Concrete Ticket Search (CTS)

Updated 15 December 2025

Concrete Ticket Search (CTS) is an algorithm that uses a continuous Concrete relaxation to identify sparse, high-performing subnetworks in overparameterized neural networks.
It leverages an adaptive GradBalance scheme and reverse KL divergence to enforce precise sparsity and maintain the original network's training dynamics.
CTS achieves notable computational speedups (up to 12× faster) while reliably passing sanity checks compared to traditional lottery ticket and pruning methods.

Concrete Ticket Search (CTS) is an algorithm for discovering highly sparse, trainable subnetworks (so-called "winning tickets") within overparameterized neural networks at or near initialization. Motivated by the limitations of both Lottery Ticket Rewinding (LTR) and saliency-based Pruning-at-Initialization (PaI) methods, CTS frames ticket search as a combinatorial optimization over binary masks and leverages a continuous, low-variance relaxation using Concrete (Gumbel-softmax) distributions. Combined with an adaptive gradient-balancing scheme (GradBalance) for rigorous sparsity control, CTS efficiently produces high-performing subnetworks that robustly pass established sanity checks and match or exceed LTR accuracy while requiring orders-of-magnitude less computation (Arora et al., 8 Dec 2025).
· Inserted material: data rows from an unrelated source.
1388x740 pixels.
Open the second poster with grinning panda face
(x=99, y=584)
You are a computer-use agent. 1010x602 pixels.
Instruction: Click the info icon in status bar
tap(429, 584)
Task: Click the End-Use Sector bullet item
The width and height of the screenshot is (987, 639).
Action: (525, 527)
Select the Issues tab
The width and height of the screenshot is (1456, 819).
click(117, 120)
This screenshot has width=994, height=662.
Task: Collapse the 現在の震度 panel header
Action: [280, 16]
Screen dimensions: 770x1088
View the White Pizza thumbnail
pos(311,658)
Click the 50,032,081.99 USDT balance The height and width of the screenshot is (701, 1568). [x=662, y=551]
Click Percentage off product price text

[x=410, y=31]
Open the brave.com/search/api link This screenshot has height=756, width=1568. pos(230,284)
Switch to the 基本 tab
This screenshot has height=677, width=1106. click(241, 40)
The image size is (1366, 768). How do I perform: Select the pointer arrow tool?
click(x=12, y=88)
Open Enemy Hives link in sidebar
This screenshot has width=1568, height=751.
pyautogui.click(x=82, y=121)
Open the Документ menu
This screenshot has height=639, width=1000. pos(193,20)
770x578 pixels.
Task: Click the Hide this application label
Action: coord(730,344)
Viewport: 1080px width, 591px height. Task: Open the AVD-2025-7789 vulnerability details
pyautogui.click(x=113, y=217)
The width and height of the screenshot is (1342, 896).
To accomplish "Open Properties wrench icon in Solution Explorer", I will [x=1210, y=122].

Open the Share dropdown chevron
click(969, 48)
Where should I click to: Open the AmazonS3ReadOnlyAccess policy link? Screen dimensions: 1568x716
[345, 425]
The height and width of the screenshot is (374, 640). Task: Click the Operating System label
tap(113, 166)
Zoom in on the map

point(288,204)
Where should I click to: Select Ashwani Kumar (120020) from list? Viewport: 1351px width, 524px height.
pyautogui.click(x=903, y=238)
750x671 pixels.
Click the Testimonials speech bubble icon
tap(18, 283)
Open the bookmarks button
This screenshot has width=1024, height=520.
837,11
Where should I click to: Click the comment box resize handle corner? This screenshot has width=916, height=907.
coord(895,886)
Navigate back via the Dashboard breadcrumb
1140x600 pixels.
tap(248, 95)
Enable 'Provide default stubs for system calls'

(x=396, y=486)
1. Formalization of Subnetwork Search

The core objective of CTS is to find a binary mask $m \in \{0,1\}^d$ for a neural network $f(x;\theta)$ , such that exactly $\kappa d$ parameters (out of $d$ total) are retained, with $\kappa\in(0,1]$ the target density. The discrete combinatorial problem is:

$\min_{m\in\{0,1\}^d} \ \mathbb{E}_{(x, y)\sim\mathcal{D}} \left[\mathcal{R}\big(f(x;\, m \odot \theta),\, y\big)\right] \quad \text{s.t.} \quad \|m\|_0 = \kappa d \quad\quad (1)$

where $\mathcal{R}$ may be the standard task loss or auxiliary objectives reflecting preserved training dynamics. As directly optimizing over $\binom{d}{\kappa d}$ masks is intractable, CTS proposes a continuous relaxation.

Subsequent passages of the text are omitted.